How to Fine-Tune Stable Diffusion XL 2.0 with LoRA

Contents

Fine-tuning Stable Diffusion XL 2.0 is most efficiently achieved using Low-Rank Adaptation (LoRA) - a lightweight adapter technique that injects your custom style or subject concept into the model without modifying the base weights. Instead of retraining the full model (which requires enormous compute and produces a 6+ GB file that overwrites the model’s general capabilities), a LoRA trains a small side-network that sits alongside the frozen base. The resulting file is typically 50–300 MB and can be loaded, unloaded, and stacked at inference time. With the right tooling, you can train a quality LoRA on a mid-range RTX 50-series GPU with 12 GB of VRAM in an afternoon.

The 2026 Image Gen Landscape: SDXL 2.0 vs. Flux.1 vs. Others

Before investing time in a training run, it is worth understanding where SDXL 2.0 sits relative to its competitors in early 2026. The image generation field has bifurcated into two major architectural camps: the UNet-based diffusion stack that SDXL inherits from Stable Diffusion 1.x/2.x, and the Diffusion Transformer (DiT) architecture used by Flux.1 (Black Forest Labs), Sora-class video models, and PixArt-Sigma. SDXL 2.0 remains on the UNet path but benefits from substantially improved training data curation, a redesigned VAE with near-lossless latent compression, and a distillation pipeline that closes much of the quality gap with Flux.1 Dev at lower inference cost.

Flux.1 Dev produces stunning images - particularly for photorealism and complex scene composition - but its DiT architecture means the LoRA training ecosystem is still maturing. Tools like x-flux and SimpleTuner support Flux.1 LoRA training, but the hyperparameter landscape is less understood and training stability is more sensitive. SDXL 2.0, by contrast, has a mature LoRA ecosystem backed by years of community experimentation through kohya_ss, thousands of public LoRA releases on CivitAI, and well-documented training recipes. If your goal is a style LoRA with predictable results and a large base model community to build on, SDXL 2.0 is still the right choice in 2026. If you need maximum photorealism and can accept a longer experimentation cycle, Flux.1 Dev is the frontier.

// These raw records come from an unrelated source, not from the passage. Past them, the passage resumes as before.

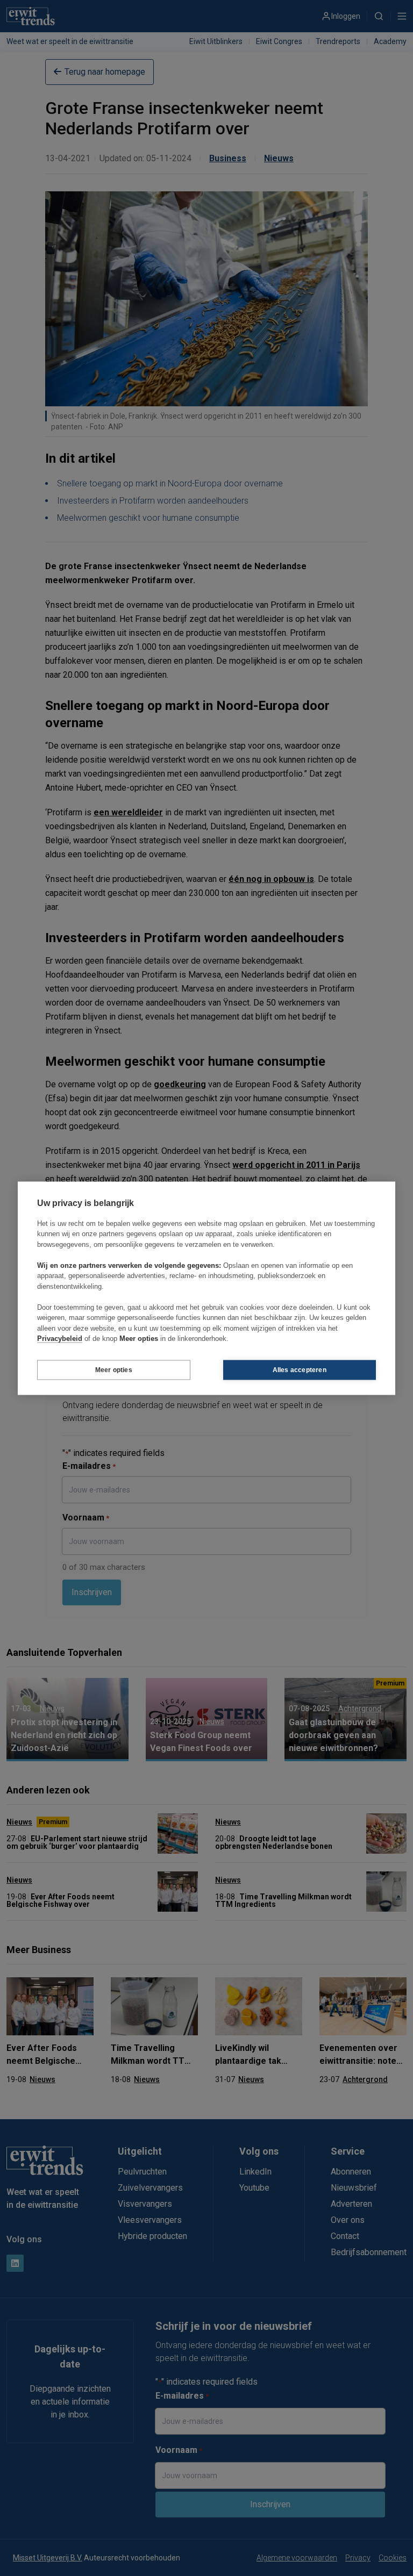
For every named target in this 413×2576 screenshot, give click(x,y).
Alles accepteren (299, 1370)
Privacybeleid (59, 1338)
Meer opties (113, 1370)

LoRA’s dominance over alternative fine-tuning approaches comes down to a simple set of trade-offs. Full DreamBooth fine-tuning modifies every weight in the UNet and text encoders - it can produce excellent results but requires 24 GB+ of VRAM in full precision, produces a model checkpoint of 6–7 GB, and risks catastrophic forgetting of the base model’s general capabilities. At the other extreme, textual inversion only learns a new embedding vector and cannot teach the model new visual patterns beyond what its weights already know how to express. LoRA sits squarely in the productive middle: it injects small rank-decomposed weight matrices at each attention layer, is trainable on consumer hardware, produces a modular file you can share without distributing the full model, and can be combined with other LoRAs at inference time using ComfyUI or AUTOMATIC1111’s built-in LoRA scheduler.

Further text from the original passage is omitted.